Ejercicios —
1. En el hilo sobre los ruidos del amplificador Pioneer A-109, ¿qué canal funciona perfectamente?
2. Escribe lo que sigue en el hilo sobre los ruidos del amplificador Pioneer A-109.

Texto citado —
============

# Ruidos canal izquierdo ampli Pioneer A-109



## AtomiC_AnT (Oct 9, 2006)

Hola

Tengo un problema con el canal izquierdo de mi amplificador Pioneer A-109. Cuando lo conecto empieza a hacer ruidos, como petardeos o carraspeos, aunque a pesar de ello suena perfectamente. El canal derecho esta perfecto. Al conctarlo hace esos "ruidos" que van de menos a mas, o de repente, durante los primeros 5 min. o asi. Luego los hace de vez en cuando. No se si sera alguna interferencia, algun componente a punto de estropearse o que.

A ver si hay alguien que me ayude.

Un saludo y gracias!


----------



## mauro tech (Oct 11, 2006)

============

Datos extraídos —
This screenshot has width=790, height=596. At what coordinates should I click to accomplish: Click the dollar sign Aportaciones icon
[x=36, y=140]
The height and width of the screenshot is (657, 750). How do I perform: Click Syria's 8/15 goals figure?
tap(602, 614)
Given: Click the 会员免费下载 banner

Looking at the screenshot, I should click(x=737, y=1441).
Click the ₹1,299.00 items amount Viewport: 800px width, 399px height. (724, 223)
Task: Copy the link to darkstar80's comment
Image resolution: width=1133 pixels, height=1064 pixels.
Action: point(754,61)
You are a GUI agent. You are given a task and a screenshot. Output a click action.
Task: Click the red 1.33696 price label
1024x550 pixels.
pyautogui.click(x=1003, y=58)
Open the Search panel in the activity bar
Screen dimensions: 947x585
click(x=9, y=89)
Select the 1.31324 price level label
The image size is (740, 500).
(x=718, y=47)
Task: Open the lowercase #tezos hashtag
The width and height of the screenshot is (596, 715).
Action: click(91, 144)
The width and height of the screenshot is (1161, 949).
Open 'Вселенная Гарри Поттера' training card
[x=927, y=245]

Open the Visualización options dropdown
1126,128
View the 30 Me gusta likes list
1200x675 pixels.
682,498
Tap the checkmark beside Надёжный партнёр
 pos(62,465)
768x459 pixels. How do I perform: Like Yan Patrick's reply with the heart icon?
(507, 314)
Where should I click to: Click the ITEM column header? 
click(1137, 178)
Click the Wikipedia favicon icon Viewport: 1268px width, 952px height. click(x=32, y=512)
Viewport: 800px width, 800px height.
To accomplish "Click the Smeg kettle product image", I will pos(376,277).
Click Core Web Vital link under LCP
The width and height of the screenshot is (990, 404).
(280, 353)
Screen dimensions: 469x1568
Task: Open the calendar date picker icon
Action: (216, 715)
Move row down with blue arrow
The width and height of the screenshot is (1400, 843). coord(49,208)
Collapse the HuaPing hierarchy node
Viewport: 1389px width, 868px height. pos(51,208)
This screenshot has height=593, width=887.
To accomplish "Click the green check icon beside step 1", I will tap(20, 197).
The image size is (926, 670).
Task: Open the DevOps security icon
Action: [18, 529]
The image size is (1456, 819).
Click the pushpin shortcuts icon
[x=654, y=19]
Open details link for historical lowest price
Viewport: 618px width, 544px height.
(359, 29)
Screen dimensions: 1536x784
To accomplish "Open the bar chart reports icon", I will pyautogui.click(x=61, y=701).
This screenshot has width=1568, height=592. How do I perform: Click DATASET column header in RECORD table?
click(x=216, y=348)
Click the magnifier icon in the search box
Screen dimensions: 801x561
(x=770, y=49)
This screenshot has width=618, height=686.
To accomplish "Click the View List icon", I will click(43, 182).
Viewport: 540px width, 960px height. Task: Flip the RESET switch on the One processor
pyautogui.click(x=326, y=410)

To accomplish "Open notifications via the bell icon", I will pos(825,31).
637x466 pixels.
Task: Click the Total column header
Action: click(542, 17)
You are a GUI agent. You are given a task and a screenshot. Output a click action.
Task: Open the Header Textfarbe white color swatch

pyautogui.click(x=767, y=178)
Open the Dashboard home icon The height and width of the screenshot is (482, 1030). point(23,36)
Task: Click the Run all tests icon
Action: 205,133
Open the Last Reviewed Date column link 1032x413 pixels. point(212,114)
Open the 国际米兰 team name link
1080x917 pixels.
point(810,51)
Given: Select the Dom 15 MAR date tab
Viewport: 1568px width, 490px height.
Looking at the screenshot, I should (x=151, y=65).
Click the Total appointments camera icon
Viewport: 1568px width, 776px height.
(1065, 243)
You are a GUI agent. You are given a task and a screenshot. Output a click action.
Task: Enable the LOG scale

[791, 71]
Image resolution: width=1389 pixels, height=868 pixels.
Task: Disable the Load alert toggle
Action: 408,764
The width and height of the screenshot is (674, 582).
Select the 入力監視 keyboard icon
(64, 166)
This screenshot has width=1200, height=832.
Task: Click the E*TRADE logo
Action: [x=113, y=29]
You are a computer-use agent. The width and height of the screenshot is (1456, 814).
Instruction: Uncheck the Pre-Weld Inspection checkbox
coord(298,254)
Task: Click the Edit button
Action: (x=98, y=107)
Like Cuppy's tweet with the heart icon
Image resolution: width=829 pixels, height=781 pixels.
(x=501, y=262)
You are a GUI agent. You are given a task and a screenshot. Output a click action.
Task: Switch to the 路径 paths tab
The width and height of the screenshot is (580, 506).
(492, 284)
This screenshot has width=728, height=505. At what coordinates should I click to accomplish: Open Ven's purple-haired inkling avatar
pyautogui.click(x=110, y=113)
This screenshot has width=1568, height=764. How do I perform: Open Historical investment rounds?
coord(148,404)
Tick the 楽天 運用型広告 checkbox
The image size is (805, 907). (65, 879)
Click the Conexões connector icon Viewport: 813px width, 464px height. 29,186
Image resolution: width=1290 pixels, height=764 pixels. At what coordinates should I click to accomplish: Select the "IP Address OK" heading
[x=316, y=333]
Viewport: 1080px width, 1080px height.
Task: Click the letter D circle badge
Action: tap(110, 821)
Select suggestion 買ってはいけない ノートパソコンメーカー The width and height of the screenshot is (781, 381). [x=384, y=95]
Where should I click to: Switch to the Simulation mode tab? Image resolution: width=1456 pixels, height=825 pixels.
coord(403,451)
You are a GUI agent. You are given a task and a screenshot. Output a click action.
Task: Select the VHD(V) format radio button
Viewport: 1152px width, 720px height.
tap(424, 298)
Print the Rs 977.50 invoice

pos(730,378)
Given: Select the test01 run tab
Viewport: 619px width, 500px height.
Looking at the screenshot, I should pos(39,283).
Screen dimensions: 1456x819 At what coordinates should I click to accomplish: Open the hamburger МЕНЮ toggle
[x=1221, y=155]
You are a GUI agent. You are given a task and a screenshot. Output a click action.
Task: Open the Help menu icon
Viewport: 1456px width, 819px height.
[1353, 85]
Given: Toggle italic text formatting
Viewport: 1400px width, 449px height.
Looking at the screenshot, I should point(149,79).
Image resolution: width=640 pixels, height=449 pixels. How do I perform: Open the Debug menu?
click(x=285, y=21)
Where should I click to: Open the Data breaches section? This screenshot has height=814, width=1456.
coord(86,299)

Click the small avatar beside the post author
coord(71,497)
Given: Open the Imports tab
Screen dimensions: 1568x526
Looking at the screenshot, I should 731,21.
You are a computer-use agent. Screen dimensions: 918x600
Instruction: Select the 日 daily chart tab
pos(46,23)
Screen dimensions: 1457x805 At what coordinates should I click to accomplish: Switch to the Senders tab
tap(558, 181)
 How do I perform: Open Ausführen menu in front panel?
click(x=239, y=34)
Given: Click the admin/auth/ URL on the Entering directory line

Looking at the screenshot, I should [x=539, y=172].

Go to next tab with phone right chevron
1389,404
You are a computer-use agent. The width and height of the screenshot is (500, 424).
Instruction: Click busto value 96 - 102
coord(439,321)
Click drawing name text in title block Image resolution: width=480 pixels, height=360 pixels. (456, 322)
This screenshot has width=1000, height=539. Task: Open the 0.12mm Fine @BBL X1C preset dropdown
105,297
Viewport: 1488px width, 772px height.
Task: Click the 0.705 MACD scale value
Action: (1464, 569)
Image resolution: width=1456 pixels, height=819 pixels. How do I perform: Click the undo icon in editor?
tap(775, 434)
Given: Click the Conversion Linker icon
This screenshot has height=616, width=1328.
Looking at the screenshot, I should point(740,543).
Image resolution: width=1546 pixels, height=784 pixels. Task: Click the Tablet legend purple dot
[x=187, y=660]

============

Respuestas —
1. El canal derecho.

2.
AtomiC_AnT dijo:
			
		

> Hola
> 
> Tengo un problema con el canal izquierdo de mi amplificador Pioneer A-109. Cuando lo conecto empieza a hacer ruidos, como petardeos o carraspeos, aunque a pesar de ello suena perfectamente. El canal derecho esta perfecto. Al conctarlo hace esos "ruidos" que van de menos a mas, o de repente, durante los primeros 5 min. o asi. Luego los hace de vez en cuando. No se si sera alguna interferencia, algun componente a punto de estropearse o que.
> 
> ...



lo mas seguro es que tiene una tierra floja y es muy posible que sea de la entrada de señal, lo mejor que puedes hacer es cojer la tarjeta y resoldarla y seguro se acabara el problema


----------



## AtomiC_AnT (Oct 11, 2006)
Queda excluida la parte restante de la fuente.